Items from a data source:
▽
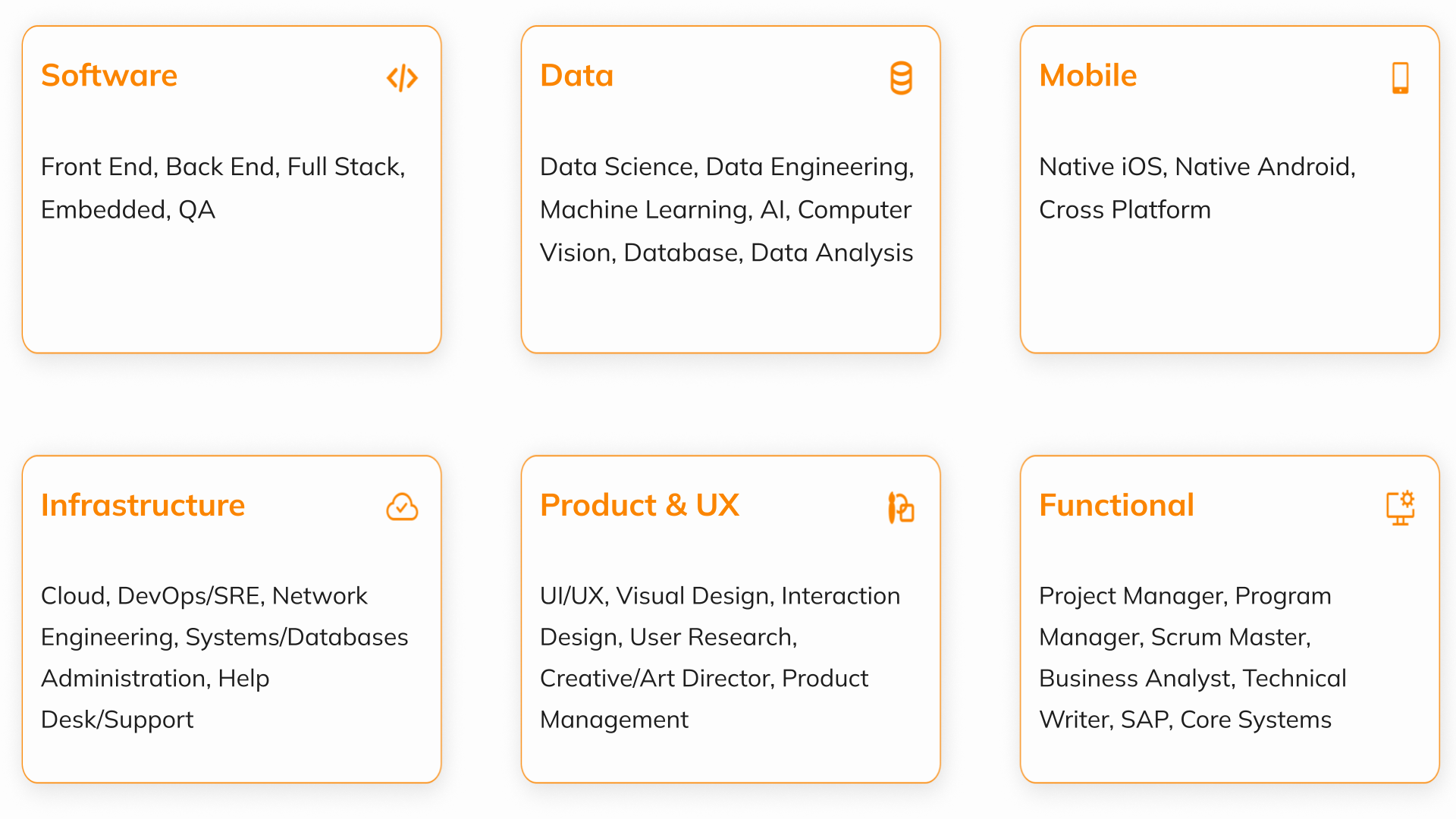Click the smartphone icon in Mobile card
The image size is (1456, 819).
(x=1400, y=77)
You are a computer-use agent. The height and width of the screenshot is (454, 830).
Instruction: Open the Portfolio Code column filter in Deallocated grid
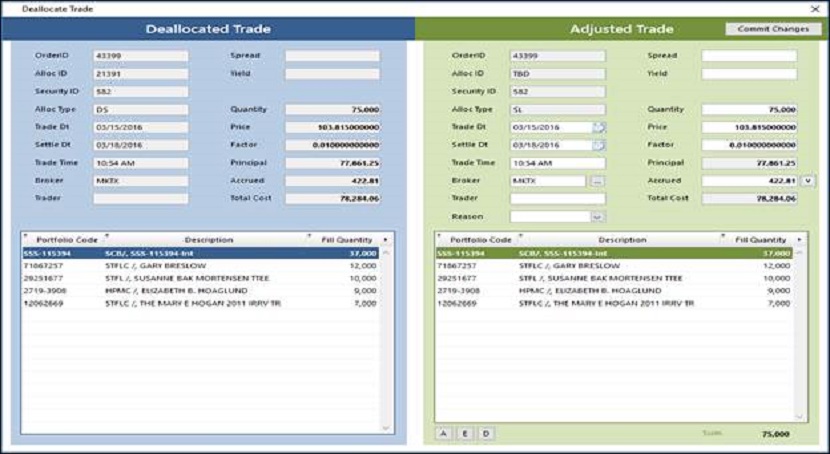[x=26, y=236]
△
What you are asked to do:
Copy out only the lines from the one containing "You are a computer-use" to the end of the entries, unchanged. Drop the pictures.

Finished exercise:
You are a computer-use agent. The height and width of the screenshot is (454, 830).
Instruction: Open the Portfolio Code column filter in Deallocated grid
[x=26, y=236]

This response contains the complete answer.